Extracted information section start

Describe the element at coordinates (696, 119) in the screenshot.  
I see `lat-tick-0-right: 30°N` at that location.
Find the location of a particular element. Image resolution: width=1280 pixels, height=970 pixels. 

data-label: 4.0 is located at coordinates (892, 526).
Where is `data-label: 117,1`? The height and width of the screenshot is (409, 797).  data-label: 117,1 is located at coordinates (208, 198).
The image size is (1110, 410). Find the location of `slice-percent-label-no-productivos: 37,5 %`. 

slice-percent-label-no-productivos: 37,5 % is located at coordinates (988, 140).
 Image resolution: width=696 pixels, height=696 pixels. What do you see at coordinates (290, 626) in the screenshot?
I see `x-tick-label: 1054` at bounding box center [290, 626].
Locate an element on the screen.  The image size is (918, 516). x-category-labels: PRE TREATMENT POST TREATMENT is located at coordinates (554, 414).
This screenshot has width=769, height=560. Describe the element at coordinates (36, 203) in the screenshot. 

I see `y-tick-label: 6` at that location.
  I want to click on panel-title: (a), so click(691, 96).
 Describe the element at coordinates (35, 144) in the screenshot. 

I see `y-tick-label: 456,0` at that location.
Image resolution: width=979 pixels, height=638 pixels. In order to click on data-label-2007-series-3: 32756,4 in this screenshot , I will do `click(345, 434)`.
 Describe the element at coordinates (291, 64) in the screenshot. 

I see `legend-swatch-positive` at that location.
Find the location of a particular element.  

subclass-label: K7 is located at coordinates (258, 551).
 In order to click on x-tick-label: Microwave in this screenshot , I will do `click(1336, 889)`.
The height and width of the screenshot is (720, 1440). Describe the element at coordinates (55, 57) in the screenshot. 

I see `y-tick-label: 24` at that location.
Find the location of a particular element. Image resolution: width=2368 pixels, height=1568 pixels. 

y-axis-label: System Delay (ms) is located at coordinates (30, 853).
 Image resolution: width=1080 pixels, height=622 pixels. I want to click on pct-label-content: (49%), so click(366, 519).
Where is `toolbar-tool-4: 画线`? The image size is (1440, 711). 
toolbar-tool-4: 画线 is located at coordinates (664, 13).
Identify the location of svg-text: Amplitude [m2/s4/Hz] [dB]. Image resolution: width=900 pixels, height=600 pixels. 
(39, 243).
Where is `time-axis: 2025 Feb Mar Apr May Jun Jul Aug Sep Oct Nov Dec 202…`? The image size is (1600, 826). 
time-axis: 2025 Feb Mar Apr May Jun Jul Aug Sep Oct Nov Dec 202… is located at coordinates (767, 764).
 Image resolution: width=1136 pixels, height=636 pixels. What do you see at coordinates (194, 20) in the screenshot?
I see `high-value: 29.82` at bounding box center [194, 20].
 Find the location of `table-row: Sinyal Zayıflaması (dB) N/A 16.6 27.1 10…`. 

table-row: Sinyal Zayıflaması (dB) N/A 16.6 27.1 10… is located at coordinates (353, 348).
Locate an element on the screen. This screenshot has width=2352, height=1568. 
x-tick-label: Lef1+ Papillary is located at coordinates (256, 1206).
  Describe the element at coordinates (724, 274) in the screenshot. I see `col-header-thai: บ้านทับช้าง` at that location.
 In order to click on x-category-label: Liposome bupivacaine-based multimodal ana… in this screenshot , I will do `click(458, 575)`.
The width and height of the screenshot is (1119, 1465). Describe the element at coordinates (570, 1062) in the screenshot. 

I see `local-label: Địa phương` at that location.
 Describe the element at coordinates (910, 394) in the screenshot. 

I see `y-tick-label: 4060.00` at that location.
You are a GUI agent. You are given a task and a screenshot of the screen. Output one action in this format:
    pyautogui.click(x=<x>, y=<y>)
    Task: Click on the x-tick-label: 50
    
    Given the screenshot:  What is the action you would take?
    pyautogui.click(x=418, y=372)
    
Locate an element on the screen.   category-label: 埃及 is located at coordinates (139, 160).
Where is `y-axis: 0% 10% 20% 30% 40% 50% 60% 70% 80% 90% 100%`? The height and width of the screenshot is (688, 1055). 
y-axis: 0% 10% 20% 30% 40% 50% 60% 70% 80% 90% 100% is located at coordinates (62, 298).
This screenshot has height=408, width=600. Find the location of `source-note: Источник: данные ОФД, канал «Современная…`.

Extracted information section end

**Work request**
Copy the records word for word, starting at the very beginning and ending with the line that contains "coordinates (208, 198).".

**Task answer**
Describe the element at coordinates (696, 119) in the screenshot.  
I see `lat-tick-0-right: 30°N` at that location.
Find the location of a particular element. Image resolution: width=1280 pixels, height=970 pixels. 

data-label: 4.0 is located at coordinates (892, 526).
Where is `data-label: 117,1`? The height and width of the screenshot is (409, 797).  data-label: 117,1 is located at coordinates (208, 198).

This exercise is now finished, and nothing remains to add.